### [Your instructions]
In the listing below, locate the line containing "The height and width of the screenshot is (595, 640)." and copy it and every line after it through the end, exactly as written, leaving out any pictures.
Start of Block
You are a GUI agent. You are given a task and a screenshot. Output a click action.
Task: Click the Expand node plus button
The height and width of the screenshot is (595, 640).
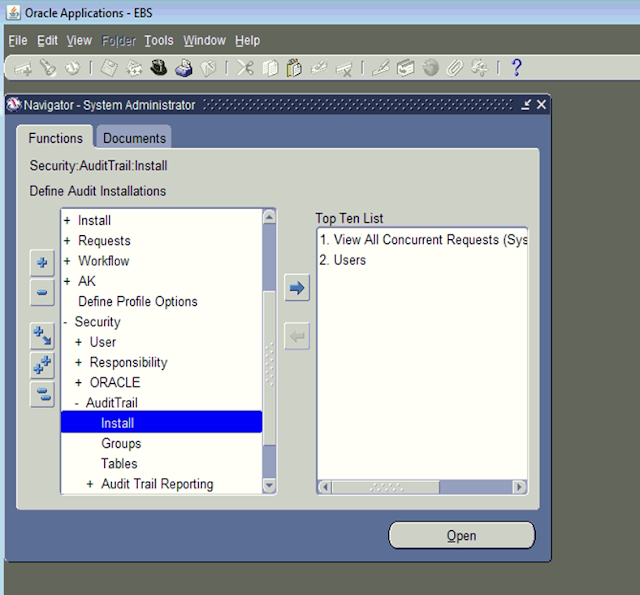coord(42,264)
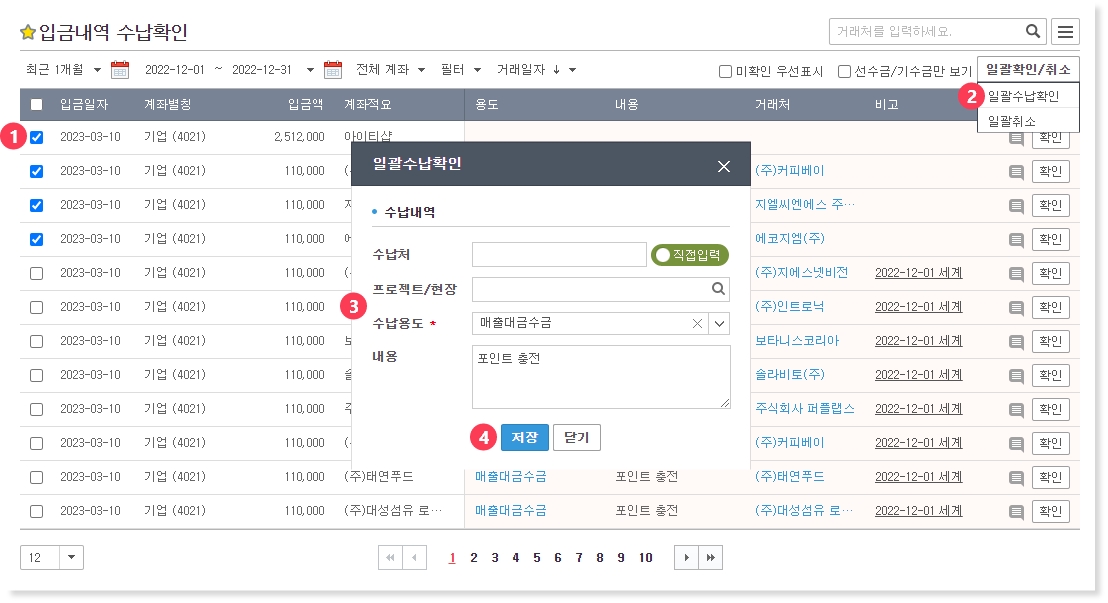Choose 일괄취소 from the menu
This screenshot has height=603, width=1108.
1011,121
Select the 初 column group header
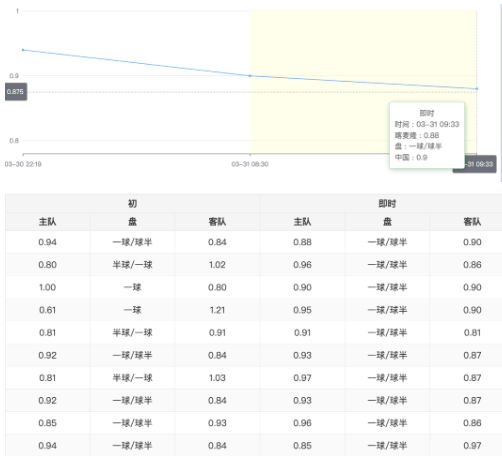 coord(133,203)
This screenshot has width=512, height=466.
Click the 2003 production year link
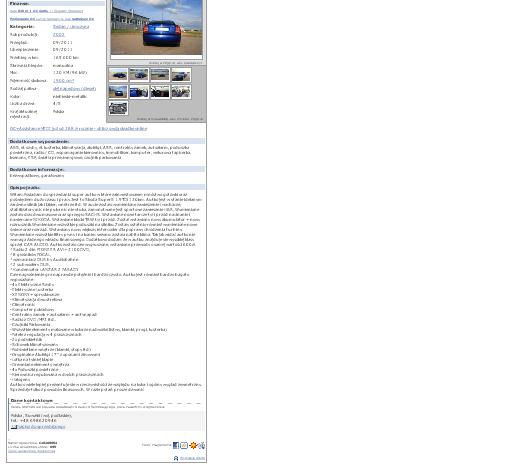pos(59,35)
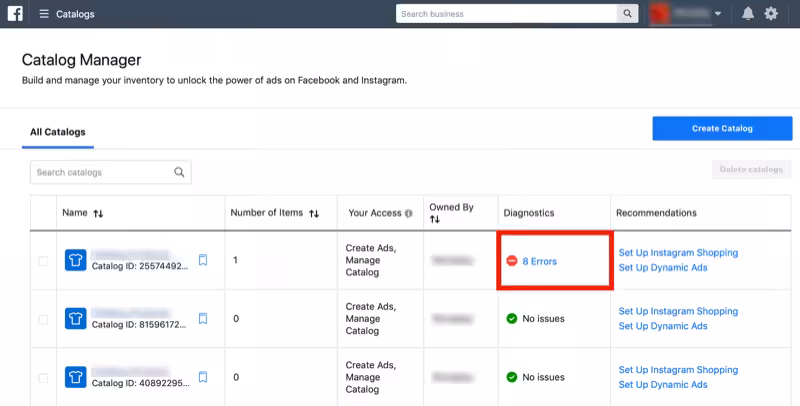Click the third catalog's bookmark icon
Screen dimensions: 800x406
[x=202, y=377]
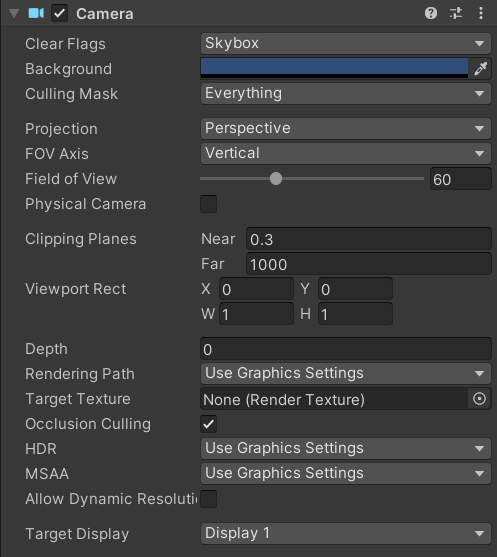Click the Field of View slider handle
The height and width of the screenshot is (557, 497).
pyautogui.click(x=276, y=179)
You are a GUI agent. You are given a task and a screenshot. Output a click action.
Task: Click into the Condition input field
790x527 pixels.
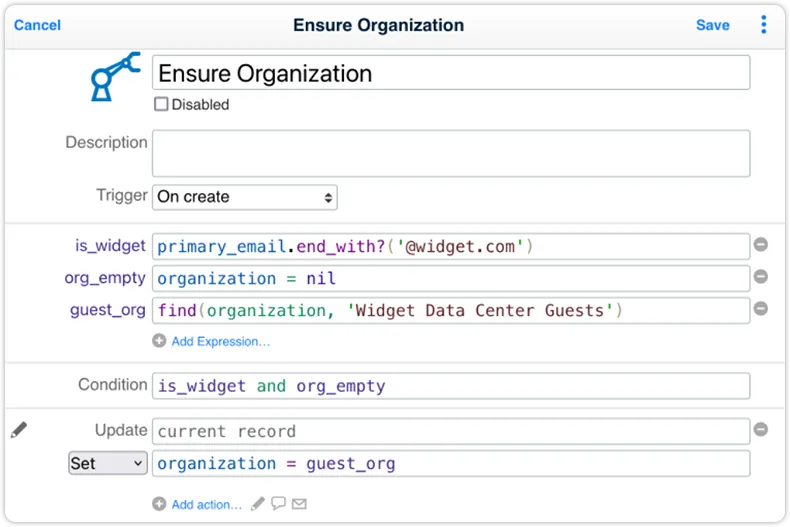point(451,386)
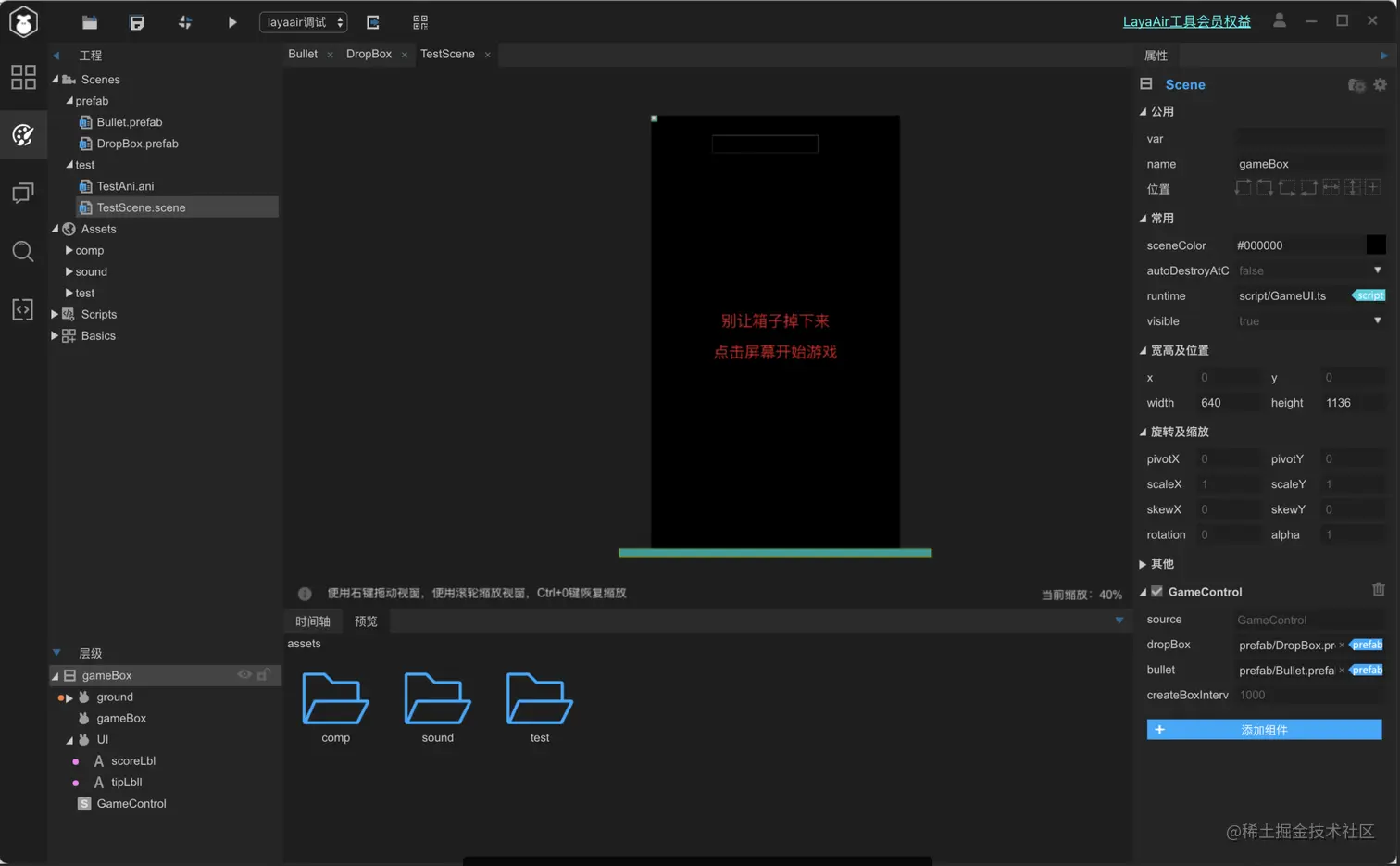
End of Block
### [Exercise result]
The height and width of the screenshot is (595, 640).
coord(42,264)
Choose 일괄취소 from the menu
This screenshot has height=603, width=1108.
1011,121
Select the 初 column group header
 coord(133,203)
This screenshot has width=512, height=466.
Click the 2003 production year link
pos(59,35)
Click the third catalog's bookmark icon
Screen dimensions: 800x406
[x=202, y=377]
Click the Field of View slider handle
The height and width of the screenshot is (557, 497).
pyautogui.click(x=276, y=179)
You are a GUI agent. You are given a task and a screenshot. Output a click action.
Task: Click into the Condition input field
790x527 pixels.
point(451,386)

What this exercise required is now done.